1930〜1940年代に入り、日本全土が戦争への歩みを進めていく中、銀座教会では英語学校は1941年(昭和16)に閉鎖されたものの、聖日礼拝は続けられました。1943年(昭和18)年には正午礼拝も開始。戦火が激しさを増し、多くの教会が東京の中心地から撤退を余儀無くされる中でも、銀座教会の礼拝は続けられました。
戦時下では、多くの信徒が勤労動員や徴用などにより聖日礼拝に赴くことが物理的に難しくなりました。銀座教会には、教会員だけでなく他教会員や周辺で働く教職・信徒たちからも、平日昼休みの礼拝を求める要望が多く寄せられました。こうした声を受けて1943年(昭和18)4月に開始されたのが、「正午礼拝」です。以降今日に至るまで、正午礼拝は銀座教会独自の取り組みとして大切に受け継がれています。

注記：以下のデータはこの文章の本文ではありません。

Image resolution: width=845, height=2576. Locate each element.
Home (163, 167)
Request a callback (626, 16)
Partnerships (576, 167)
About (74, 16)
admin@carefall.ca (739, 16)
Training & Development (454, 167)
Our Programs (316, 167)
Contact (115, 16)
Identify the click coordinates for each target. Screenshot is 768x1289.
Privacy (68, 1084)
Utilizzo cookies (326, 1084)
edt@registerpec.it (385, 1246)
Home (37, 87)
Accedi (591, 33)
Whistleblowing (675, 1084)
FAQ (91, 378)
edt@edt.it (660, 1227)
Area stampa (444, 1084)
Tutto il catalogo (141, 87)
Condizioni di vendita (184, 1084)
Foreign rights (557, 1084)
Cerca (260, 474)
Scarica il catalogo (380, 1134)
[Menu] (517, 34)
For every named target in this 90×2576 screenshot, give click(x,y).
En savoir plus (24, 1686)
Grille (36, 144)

1945年(昭和20)に戦争が終結し、1946年(昭和21)には、閉鎖されていた福音会英語学校が再開されます。戦時下でも続けられていた日曜学校(教会学校)と合わせ、メソジストの伝統を受け継いだ社会福祉事業が、再び積極的に開始されました。
教会の活動が活発化していく中、第三次会堂は1953年(昭和27)に改修・増築がなされたものの老朽化・損傷が激しく、1982年(昭和57)に新たな会堂が建設されました。現在の教会の姿となる第四次会堂「銀座教会堂」は、大礼拝堂・小礼拝堂、大小複数の集会所を設け、屋上には鐘楼を設置。礼拝などの宗教活動だけでなく、地域利用を念頭に置いた多目的に利用できる教会として、銀座の街に根づいています。
メソジストとは、18世紀にジョン・ウェスレイによって興った信仰です。聖書・理性・体験を重視し、規則正しい生活を心がけます。また、教育機会に恵まれない子どもへの教育に端を発した日曜学校や讃美歌の普及などの社会福祉事業も積極的に行われてきました。
銀座教会はこのメソジストの伝統を忠実に守り、英語学校や日曜学校などの様々な活動を続けています。